Dans l'univers de Playboy

C'est d'abord comme journaliste que Gloria Steinem s'est fait connaître, avec un reportage intitulé A Bunny's Tale. La jeune femme, alors dans la vingtaine, s'était fait embaucher comme serveuse dans un club Playboy. La publication de l'article, dans lequel elle décrivait le comportement des clients et les conditions de travail des jeunes femmes, a eu l'effet d'une petite bombe.

Six ans plus tard, en 1969, elle a signé un éditorial dans le magazine New York, «After Black Power, Women's Liberation», qui allait confirmer son statut d'incontournable du féminisme occidental. C'était juste avant qu'elle fonde le magazine féministe Ms., encore publié aujourd'hui - c'est l'actrice Amy Schumer qui est à la une du numéro actuellement en kiosque.

Que pense Gloria Steinem du retour en force du féminisme dans la culture populaire? «Une femme qui prend position en faveur de l'égalité, que ce soit Beyoncé ou n'importe quelle autre vedette, a le droit de se dire féministe, estime-t-elle. La féministe parfaite n'existe pas, nous faisons toutes notre possible. Par contre, toutes les femmes ne sont pas des féministes. Prenez Sarah Palin ou la candidate républicaine Carly Fiorina, ce sont toutes deux des antiféministes qui ne défendent pas les droits fondamentaux des femmes.»

Le pouvoir des mères

Personne ne peut accuser Gloria Steinem d'incarner un féminisme exclusif, blanc, bourgeois et hétérosexuel. Dès la première heure, et bien avant que ce ne soit la «mode», elle a été proche des communautés noire et amérindienne, toujours soucieuse de se tenir loin des discours paternalistes et colonialistes.
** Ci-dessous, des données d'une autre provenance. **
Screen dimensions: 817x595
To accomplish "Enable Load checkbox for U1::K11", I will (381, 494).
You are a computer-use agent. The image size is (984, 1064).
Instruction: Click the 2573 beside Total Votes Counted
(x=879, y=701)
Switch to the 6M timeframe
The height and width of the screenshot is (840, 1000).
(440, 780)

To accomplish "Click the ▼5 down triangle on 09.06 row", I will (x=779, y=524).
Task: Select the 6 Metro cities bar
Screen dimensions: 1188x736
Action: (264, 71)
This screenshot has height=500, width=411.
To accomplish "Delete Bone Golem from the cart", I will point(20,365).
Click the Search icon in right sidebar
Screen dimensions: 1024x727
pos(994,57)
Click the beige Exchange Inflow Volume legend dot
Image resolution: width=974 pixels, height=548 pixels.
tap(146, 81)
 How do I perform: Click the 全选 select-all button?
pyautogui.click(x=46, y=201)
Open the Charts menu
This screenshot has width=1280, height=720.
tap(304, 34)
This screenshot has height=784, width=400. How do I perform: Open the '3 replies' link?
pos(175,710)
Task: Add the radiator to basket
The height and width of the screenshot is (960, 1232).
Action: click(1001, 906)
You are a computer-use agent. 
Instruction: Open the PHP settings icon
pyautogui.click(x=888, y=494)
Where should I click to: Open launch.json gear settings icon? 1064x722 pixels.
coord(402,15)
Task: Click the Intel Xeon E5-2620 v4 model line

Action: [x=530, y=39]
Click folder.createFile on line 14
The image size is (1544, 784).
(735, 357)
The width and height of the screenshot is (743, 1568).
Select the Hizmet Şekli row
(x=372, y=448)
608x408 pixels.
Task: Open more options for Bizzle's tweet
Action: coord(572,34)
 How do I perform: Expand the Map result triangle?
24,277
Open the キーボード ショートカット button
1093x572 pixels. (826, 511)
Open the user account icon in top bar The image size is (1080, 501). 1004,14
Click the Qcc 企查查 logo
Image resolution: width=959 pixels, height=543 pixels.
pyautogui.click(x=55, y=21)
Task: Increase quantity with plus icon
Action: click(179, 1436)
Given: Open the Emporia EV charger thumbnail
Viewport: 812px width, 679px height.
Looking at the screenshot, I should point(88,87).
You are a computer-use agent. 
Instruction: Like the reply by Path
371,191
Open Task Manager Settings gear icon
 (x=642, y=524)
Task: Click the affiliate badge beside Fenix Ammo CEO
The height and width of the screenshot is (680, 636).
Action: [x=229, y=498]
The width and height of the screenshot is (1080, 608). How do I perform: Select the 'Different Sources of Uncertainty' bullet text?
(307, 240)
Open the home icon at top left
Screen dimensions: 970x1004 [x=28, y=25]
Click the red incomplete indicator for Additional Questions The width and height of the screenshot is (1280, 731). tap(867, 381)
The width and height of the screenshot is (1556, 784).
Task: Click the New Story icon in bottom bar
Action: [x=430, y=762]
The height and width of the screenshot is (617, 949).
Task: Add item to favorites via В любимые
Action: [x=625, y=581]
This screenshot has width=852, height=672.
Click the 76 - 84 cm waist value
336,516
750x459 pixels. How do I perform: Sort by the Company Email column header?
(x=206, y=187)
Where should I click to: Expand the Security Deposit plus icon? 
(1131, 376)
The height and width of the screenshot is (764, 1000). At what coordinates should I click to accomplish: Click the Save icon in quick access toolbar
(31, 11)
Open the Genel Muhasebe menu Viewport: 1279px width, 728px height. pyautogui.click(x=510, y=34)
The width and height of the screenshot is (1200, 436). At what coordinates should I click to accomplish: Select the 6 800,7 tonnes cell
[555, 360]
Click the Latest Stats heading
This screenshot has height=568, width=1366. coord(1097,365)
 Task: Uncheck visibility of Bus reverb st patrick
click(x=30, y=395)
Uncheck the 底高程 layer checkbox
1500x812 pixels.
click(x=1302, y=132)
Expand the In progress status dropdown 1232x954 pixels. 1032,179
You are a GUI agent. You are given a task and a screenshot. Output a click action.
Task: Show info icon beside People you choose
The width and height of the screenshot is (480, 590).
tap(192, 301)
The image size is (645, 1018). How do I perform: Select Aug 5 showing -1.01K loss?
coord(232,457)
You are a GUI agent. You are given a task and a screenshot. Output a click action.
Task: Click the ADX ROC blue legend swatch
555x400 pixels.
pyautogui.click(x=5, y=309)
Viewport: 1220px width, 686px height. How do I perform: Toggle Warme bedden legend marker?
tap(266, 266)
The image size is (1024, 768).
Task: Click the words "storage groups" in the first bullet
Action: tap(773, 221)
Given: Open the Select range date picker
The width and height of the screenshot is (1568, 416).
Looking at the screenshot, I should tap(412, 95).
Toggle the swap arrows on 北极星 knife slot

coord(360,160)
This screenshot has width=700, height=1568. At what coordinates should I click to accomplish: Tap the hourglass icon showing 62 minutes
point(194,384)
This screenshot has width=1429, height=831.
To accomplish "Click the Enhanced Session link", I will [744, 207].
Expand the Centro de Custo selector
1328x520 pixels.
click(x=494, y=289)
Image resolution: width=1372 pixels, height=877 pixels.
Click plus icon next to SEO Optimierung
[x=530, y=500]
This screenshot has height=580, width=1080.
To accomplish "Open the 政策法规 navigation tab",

«Je refuse de déterminer un combat féministe qui aurait préséance sur les autres, affirme-t-elle. Tout dépend de notre expérience. Si on considère seulement les chiffres, il est certain que la violence à l'endroit des femmes ainsi que les droits liés à la procréation sont des dossiers qui touchent le plus grand nombre de femmes dans le monde. Une fois qu'on a dit ça, ce n'est pas à moi de dicter quels sont les combats qu'il faut mener au nom des femmes. Il y a autant de combats qu'il y a d'expériences féminines.»

Celle qui a d'abord milité en faveur d'Hillary Clinton en 2008 avant de se rallier à Barack Obama espère-t-elle encore voir une femme accéder à la présidence des États-Unis?

«Tout à fait, répond-elle. Le problème, c'est que la majorité des gens ont été élevés par une femme. Or, devant une femme de pouvoir, ils régressent à l'état d'enfant, car leur seul souvenir est celui de leur mère. C'est ce qui rend les choses difficiles pour Hillary Clinton.»